In welcher Zeitform schreibt man eine Postkarte?

Wenn du im Urlaub eine Postkarte nach Hause schreibst, fragst du dich vielleicht: Welche Zeitform passt da am besten? Die gute Nachricht: Im Deutschen ist die Antwort ganz einfach. Meist verwendet man das Perfekt.

Das Perfekt ist die Zeitform des gesprochenen Alltags. Und weil eine Postkarte oft locker, persönlich und wie ein kleines Gespräch klingt, passt diese Zeitform perfekt.
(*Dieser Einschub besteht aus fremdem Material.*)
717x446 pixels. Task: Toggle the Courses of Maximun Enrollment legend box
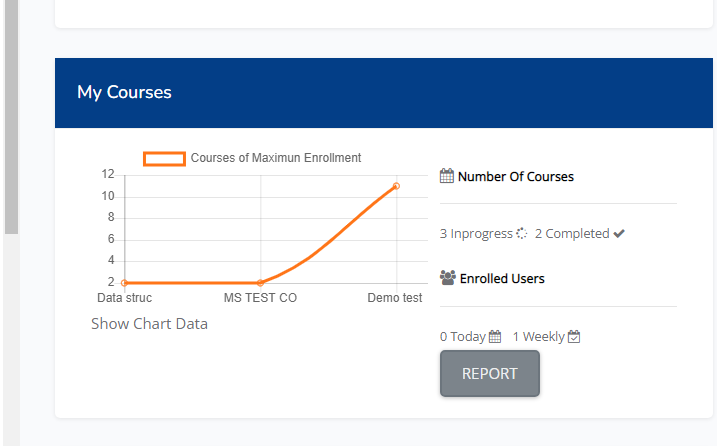tap(164, 159)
Statt steif im Präteritum zu schreiben – „Ich ging heute zum Strand“ – sagst du lieber: „Ich bis heute zum Strand gegangen“. So sprichst du auch im echten Leben, und das macht die Karte lebendig.
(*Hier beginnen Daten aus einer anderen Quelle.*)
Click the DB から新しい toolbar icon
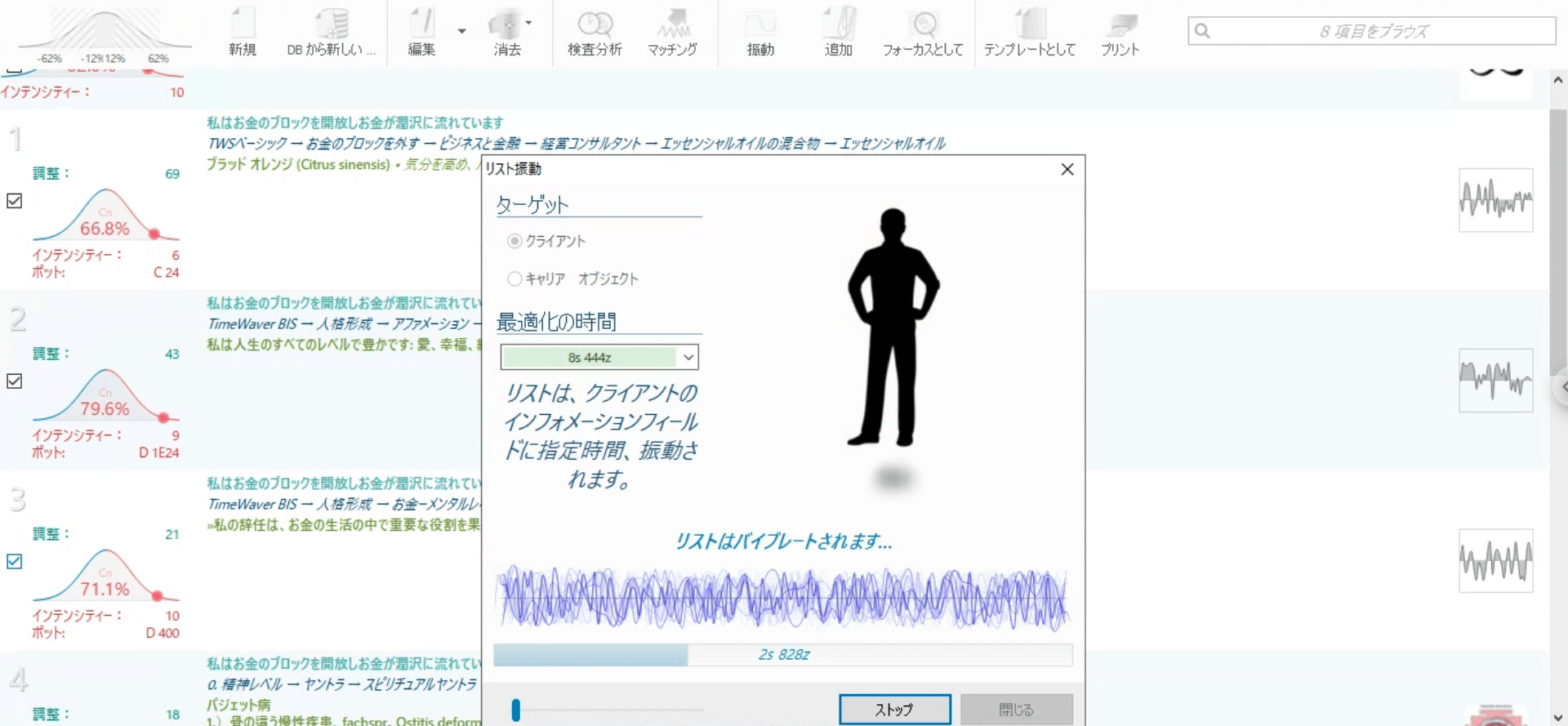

Du schreibst also ganz natürlich: „Ich habe das Meer gesehen, das Wetter ist toll gewesen, und ich habe schon zwei Eis gegessen“. Das klingt freundlich, nah und authentisch – genau wie eine Postkarte sein soll.

Natürlich kann man auch das Präteritum verwenden, besonders in formellen Erzählungen oder Geschichten. Aber auf einer bunten Karte aus Italien oder Spanien wirkt das oft zu distanziert. Das Perfekt dagegen ist wie ein freundlicher Gruß aus der Ferne – unkompliziert und warm.

Also: beim nächsten Urlaub einfach schreiben, wie man spricht. Das Perfekt macht’s möglich.